Работа «Смерть Автора» с излишней, может быть, категоричностью и радикализмом декларирует именно это состояние разрыва и нетождественности голоса текста и авторской позицией при его написании, имеющее свое практическое следствие в пустоте места Рассказчика. То, что автор, имея определенные идеи и намерения, создает произведение, всегда выходящее за рамки этих предварительных установок, уже успело стать банальностью и, как всякая банальность, не располагает к продумыванию. Мы, однако, попробуем помыслить в этом направлении, несмотря на то, что банальностью давно уже стало и объяснение этого факта: вспомним, что у Данте (наподобие которого Рассказчик водит нас по Раю и Аду) был проводник по царству мертвых – Вергилий. Каждый автор также ведом своими литературными предшественниками и их классическим наследием, ведом литературной обстановкой современности и модой, – то есть всем тем, что называется традицией. (Мода – есть актуальность традиции, если традицию понимать как акт). Более того, автора ведет язык, предшествующий этой традиции не столько исторически, сколько сущностно, и полагающий основание не только литературы, но и вообще всякого человеческого способа проживания бытия. Тот же самый язык ведет и читателя в понимании и истолковании текста.

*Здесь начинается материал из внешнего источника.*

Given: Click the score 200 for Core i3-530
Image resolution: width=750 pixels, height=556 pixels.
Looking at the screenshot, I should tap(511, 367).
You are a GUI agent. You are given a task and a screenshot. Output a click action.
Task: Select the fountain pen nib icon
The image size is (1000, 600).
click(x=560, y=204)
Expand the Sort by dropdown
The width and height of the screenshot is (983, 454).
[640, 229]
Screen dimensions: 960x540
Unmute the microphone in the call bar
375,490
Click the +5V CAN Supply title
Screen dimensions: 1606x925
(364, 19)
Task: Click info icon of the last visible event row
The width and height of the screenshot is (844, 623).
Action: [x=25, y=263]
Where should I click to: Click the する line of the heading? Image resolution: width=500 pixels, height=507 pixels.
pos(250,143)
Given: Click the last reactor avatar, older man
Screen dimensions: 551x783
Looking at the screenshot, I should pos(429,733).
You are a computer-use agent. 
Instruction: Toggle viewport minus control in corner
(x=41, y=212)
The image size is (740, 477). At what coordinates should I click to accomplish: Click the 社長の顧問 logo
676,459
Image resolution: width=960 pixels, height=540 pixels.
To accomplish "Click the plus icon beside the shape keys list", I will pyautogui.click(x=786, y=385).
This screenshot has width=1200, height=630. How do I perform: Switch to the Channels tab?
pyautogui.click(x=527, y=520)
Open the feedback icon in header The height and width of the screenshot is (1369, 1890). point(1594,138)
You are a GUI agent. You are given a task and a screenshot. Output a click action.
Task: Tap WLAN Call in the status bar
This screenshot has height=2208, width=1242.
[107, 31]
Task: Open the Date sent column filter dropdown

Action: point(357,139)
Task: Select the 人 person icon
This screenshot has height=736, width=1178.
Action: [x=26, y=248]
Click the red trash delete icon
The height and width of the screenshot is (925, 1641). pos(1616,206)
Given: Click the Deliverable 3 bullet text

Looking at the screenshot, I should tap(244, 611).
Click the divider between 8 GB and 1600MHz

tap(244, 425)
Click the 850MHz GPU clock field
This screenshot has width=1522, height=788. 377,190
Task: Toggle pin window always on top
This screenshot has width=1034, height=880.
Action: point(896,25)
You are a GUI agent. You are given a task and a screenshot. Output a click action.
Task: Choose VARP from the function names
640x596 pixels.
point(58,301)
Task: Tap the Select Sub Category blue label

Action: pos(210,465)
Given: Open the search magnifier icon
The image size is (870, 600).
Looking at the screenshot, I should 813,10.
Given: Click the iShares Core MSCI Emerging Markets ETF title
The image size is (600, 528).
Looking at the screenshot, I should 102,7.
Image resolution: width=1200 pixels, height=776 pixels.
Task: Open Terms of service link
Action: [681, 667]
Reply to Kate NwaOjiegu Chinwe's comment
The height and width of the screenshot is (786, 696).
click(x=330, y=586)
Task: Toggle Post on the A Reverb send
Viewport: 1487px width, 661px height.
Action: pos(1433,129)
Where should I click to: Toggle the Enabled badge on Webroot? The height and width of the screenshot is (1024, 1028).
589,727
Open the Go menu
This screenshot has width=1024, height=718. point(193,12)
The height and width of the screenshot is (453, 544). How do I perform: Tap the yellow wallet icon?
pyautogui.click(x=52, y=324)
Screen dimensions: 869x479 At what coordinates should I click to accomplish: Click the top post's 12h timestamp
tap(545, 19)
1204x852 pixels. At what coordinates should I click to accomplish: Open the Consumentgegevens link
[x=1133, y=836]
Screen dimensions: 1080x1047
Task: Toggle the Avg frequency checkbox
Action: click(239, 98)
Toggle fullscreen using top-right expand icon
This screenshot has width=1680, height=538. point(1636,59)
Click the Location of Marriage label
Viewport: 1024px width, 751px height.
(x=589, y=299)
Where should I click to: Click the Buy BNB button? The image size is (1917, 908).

Однако прежде чем задаваться вопросом, куда и как ведет нас язык, мы обратим свое внимание, то есть попробуем внять и внятно высказать, как и где совершается, и что она такое есть – ТРАДИЦИЯ.
Когда мой Черный Дрозд исчез из глаз,
Была очерчена граница
Лишь одного из многих кругозоров
Уоллес Стивенс»13 способов видеть Черного Дрозда»
(способ №9)
Обычно традиция противопоставляется новаторству в смысле отождествления ее с консерватизмом. Традиция представляется в виде обычая, – привычного, отработанного до автоматизма навыка жизни в определенных условиях. И те, кто ругает традиционность, и те, кто ее восхваляет, имеют в виду именно это: законсервированность определенной структуры бытийных характеристик человека. Только для первых консерватизм – это тормоз, мешающий людям свободно развивать свои силы и реализовывать свои замыслы, а для вторых этот же самый консерватизм – не болезнь, а здоровье, не слабость, а основание силы.